> TASK REQUIREMENTS
Taking the line with "The height and width of the screenshot is (650, 1040)." as the first, copy every line through the end of the records below exactly. Do not include pictures.

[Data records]
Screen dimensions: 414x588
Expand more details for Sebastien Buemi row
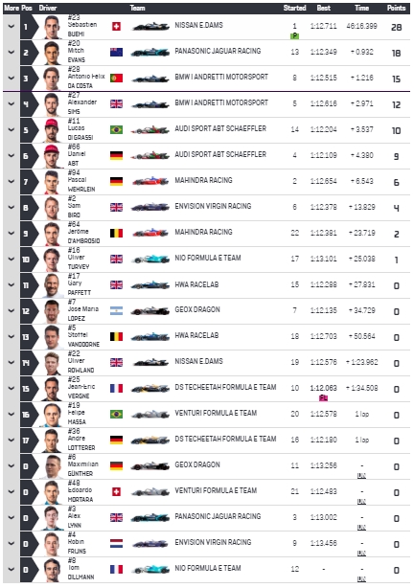[x=12, y=26]
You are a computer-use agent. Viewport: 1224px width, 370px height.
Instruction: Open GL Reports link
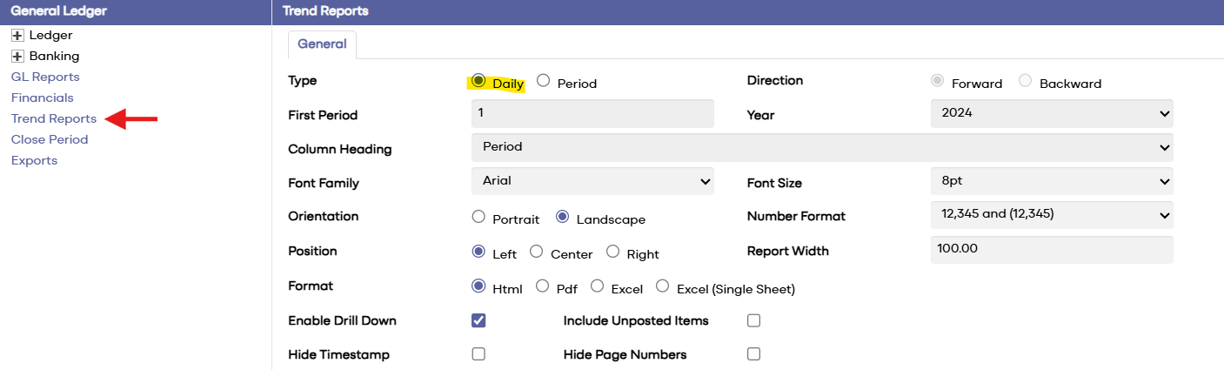[x=45, y=77]
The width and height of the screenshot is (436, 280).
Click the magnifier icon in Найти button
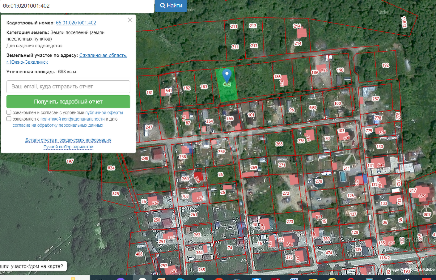click(163, 6)
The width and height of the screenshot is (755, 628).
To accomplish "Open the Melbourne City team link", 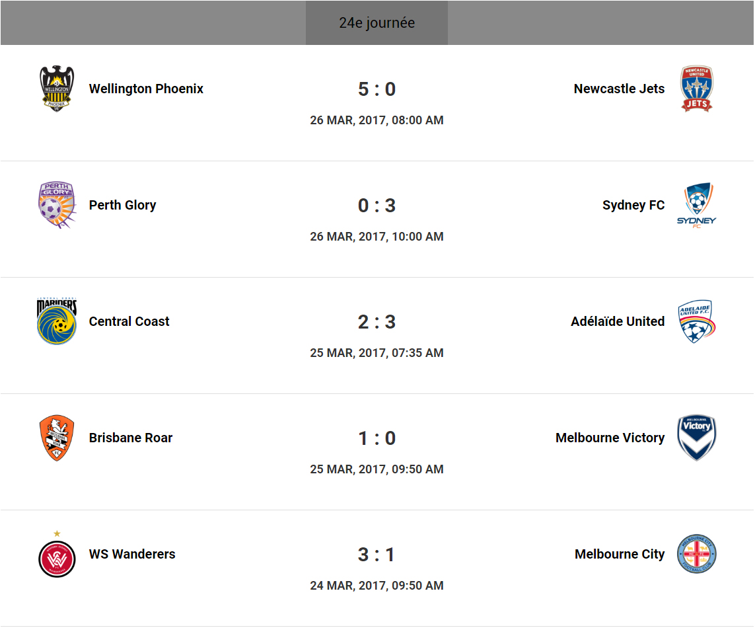I will (x=619, y=554).
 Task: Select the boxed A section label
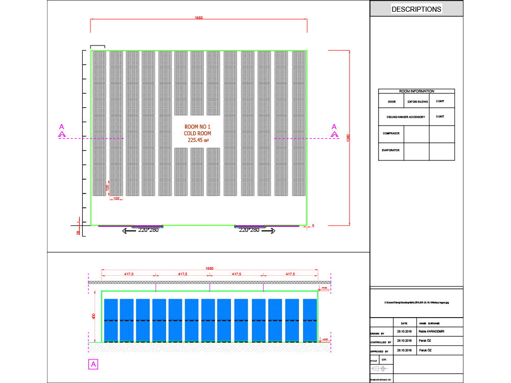click(93, 364)
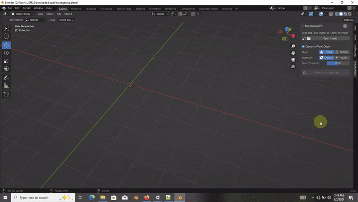Pick the Annotate pencil tool
The width and height of the screenshot is (358, 202).
coord(6,78)
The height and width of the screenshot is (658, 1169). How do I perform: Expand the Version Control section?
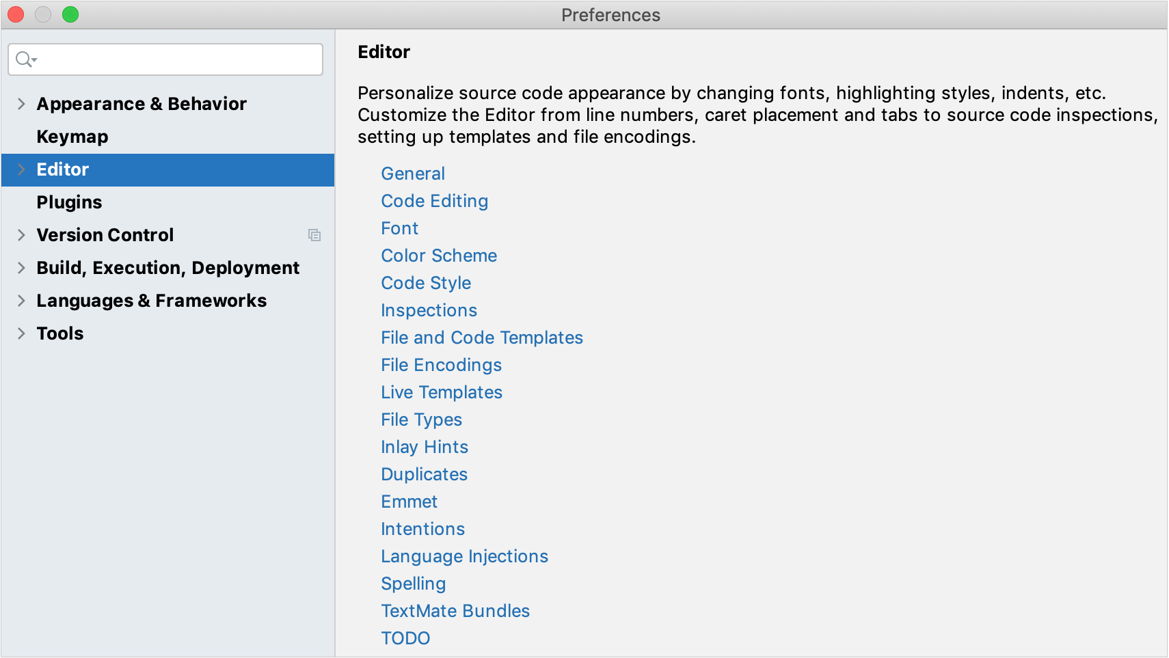21,235

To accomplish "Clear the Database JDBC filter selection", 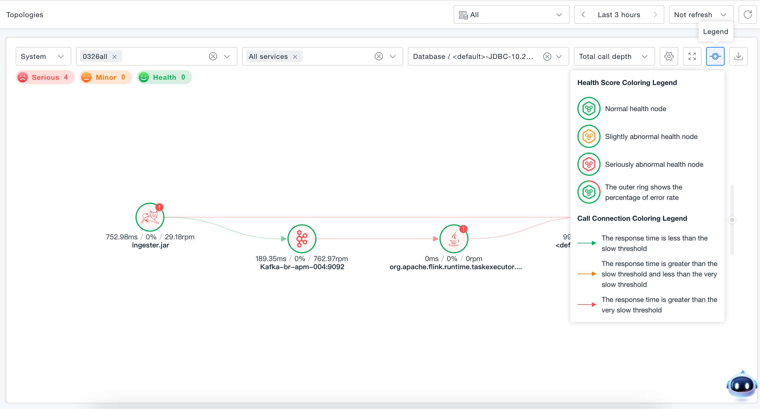I will [547, 56].
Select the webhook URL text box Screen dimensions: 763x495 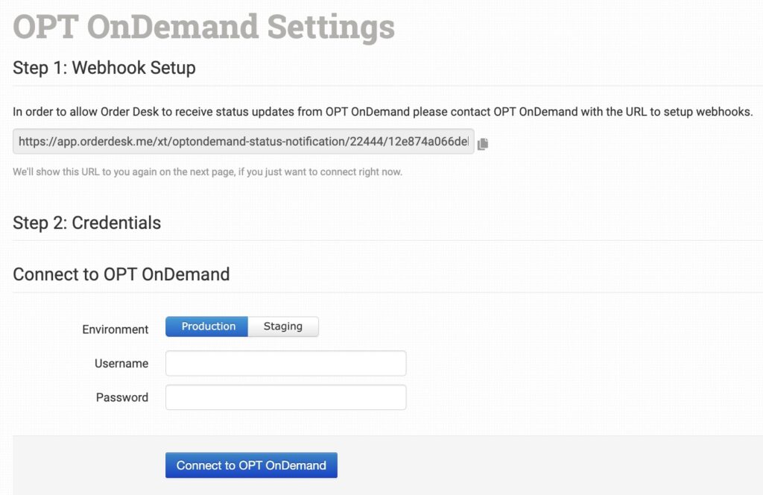[x=244, y=142]
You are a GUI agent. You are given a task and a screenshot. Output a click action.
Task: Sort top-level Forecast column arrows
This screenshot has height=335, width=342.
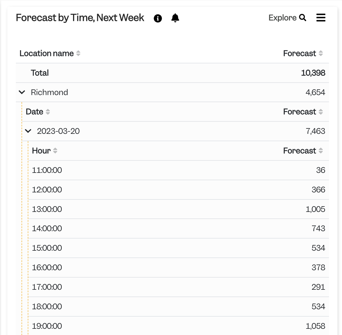(x=321, y=53)
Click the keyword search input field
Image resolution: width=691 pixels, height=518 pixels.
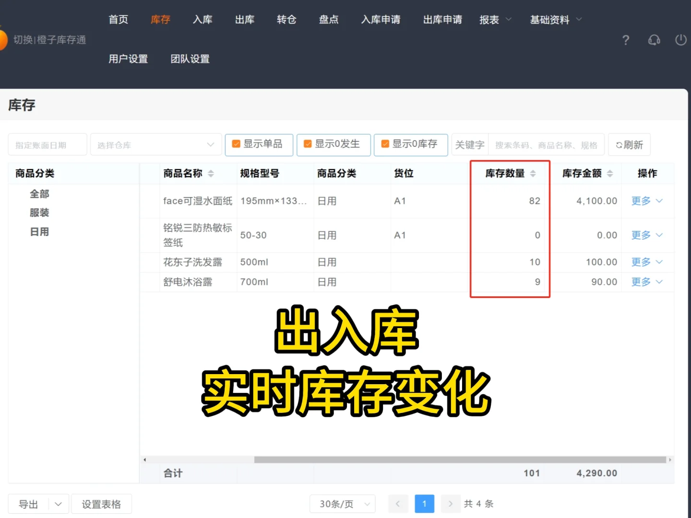pyautogui.click(x=546, y=144)
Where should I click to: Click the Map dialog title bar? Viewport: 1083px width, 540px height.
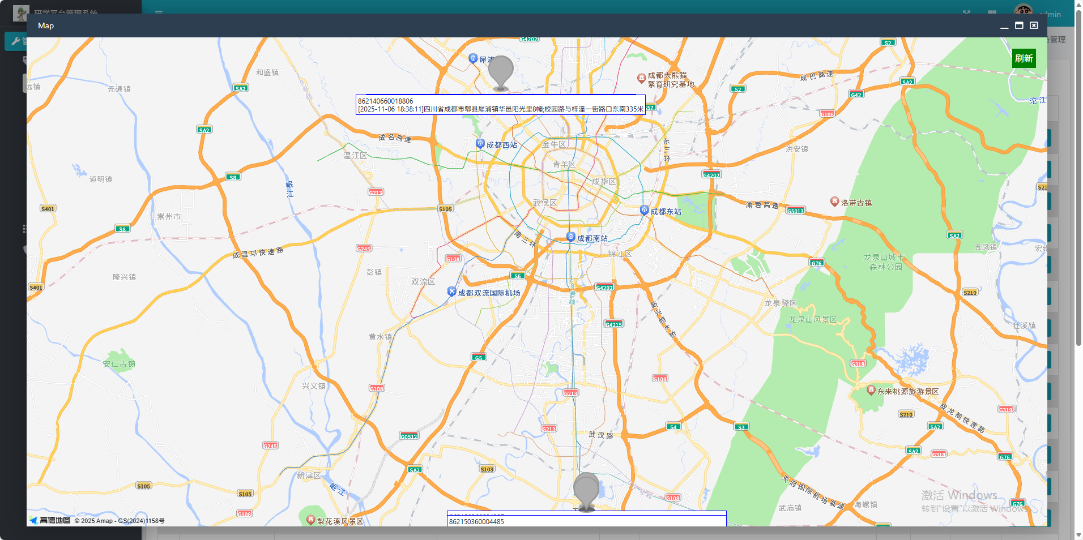510,25
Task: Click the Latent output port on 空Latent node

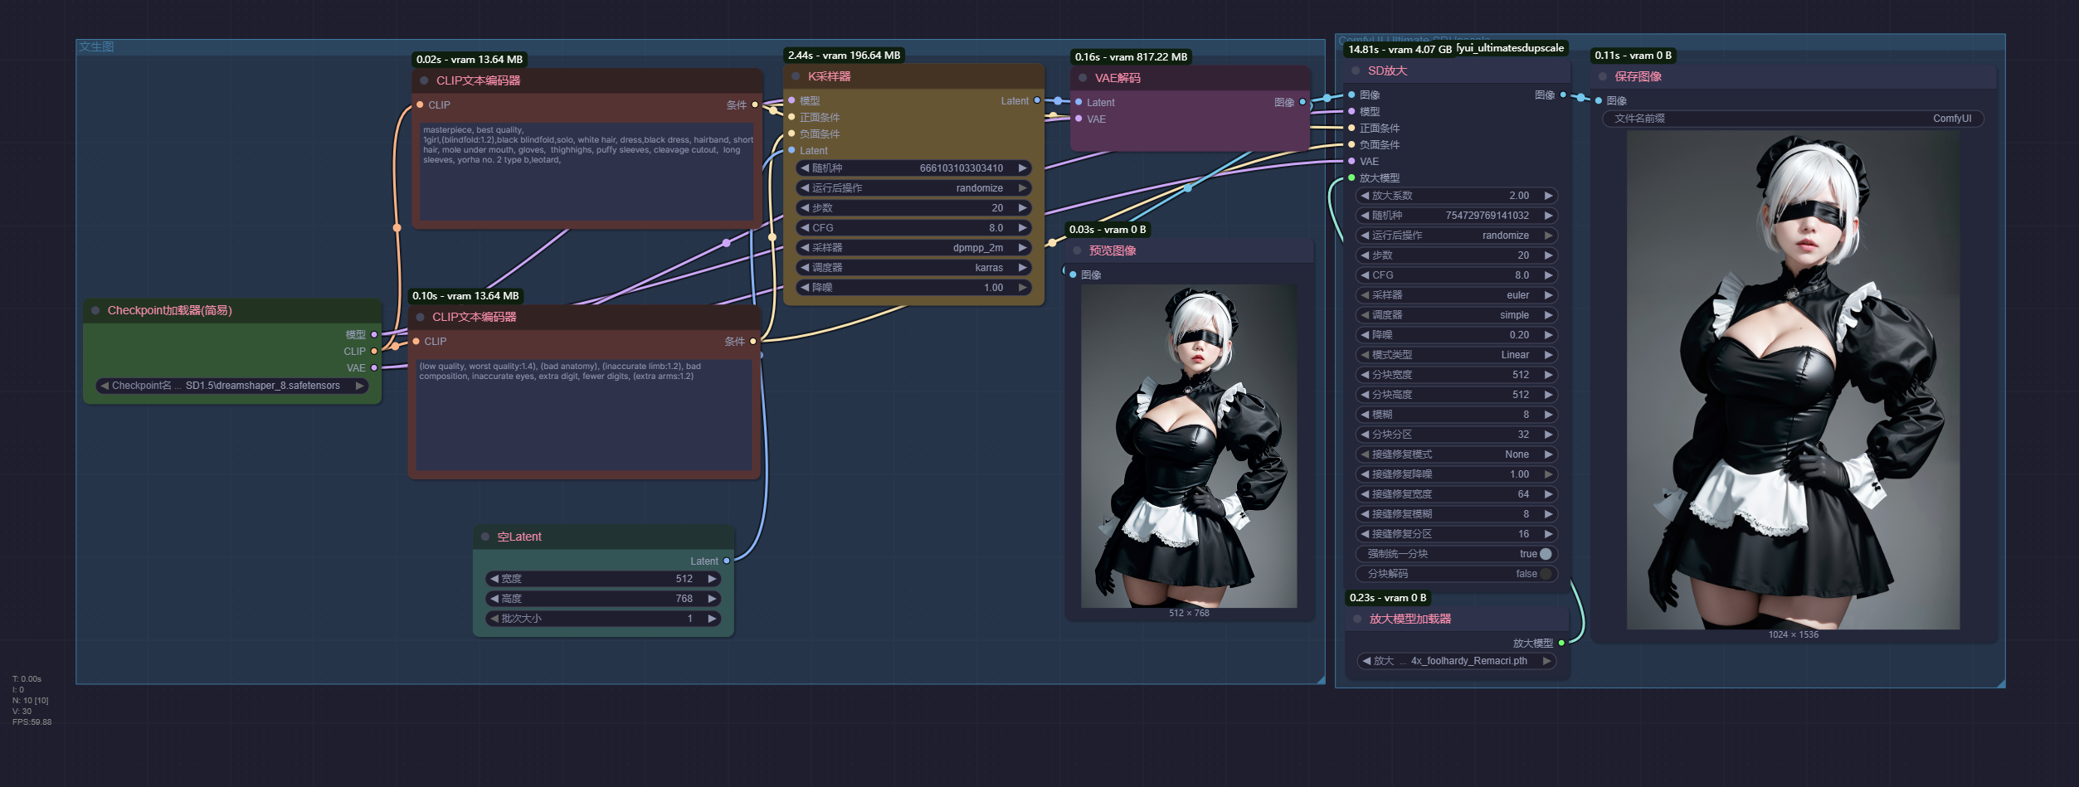Action: point(727,561)
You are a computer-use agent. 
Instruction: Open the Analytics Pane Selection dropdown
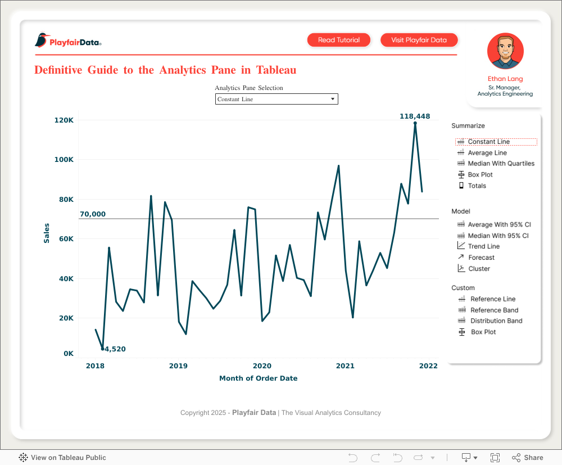pyautogui.click(x=277, y=99)
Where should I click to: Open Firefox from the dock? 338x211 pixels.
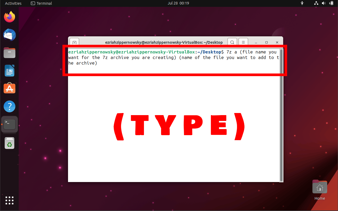click(9, 17)
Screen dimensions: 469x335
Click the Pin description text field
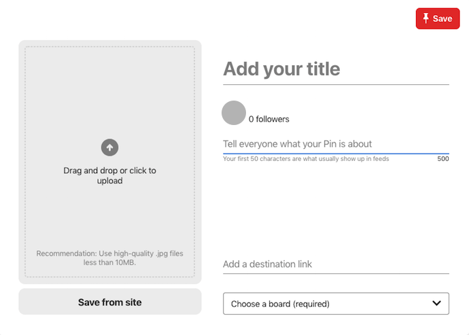pos(336,144)
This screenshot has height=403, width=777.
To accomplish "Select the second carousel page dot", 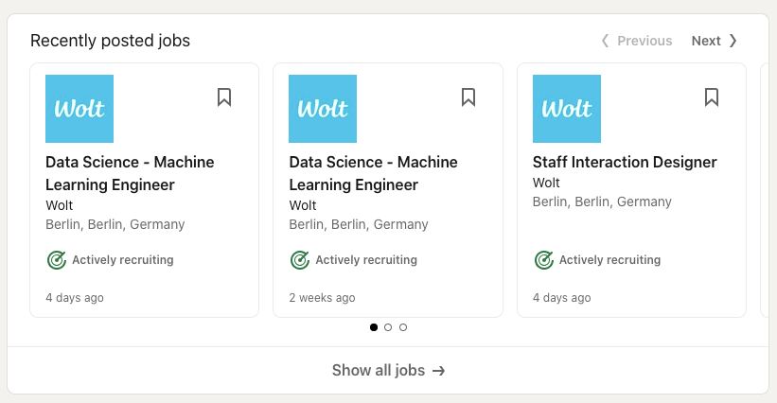I will point(388,327).
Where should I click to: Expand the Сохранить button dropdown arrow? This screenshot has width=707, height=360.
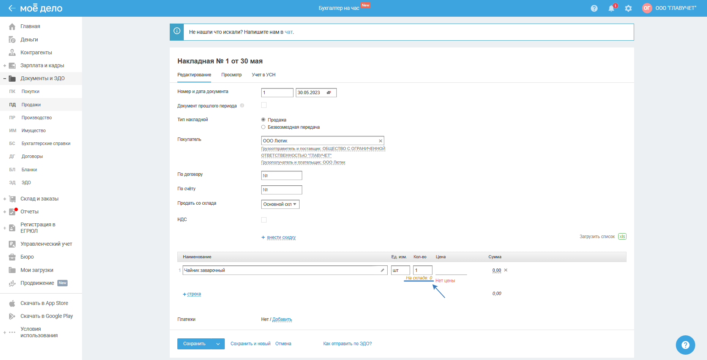click(x=218, y=344)
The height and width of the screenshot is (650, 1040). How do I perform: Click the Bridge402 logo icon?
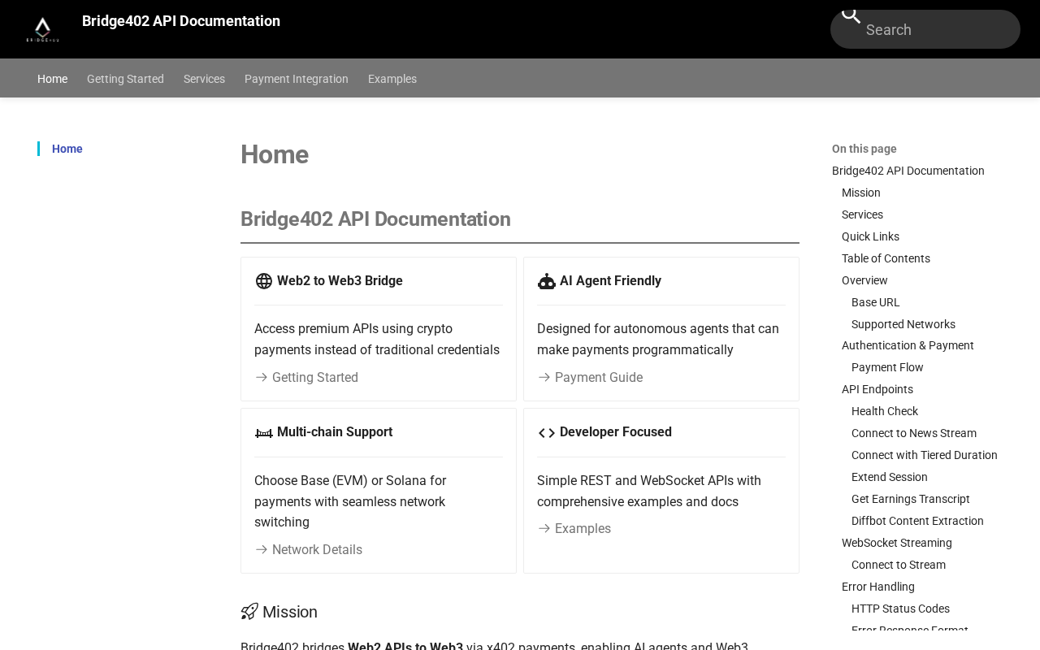(42, 29)
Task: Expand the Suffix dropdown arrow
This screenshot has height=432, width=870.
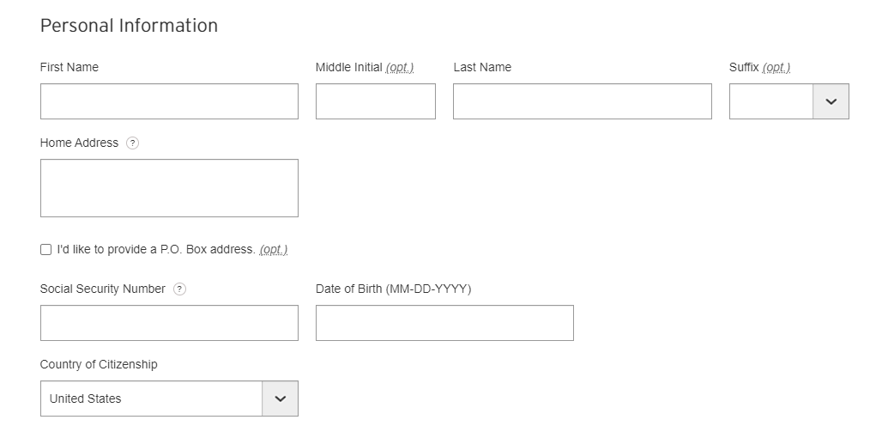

> SOLVED PROBLEM
The height and width of the screenshot is (650, 1040). How do I perform: Click the Bridge402 logo icon?
(42, 29)
Task: Expand the Suffix dropdown arrow
This screenshot has height=432, width=870.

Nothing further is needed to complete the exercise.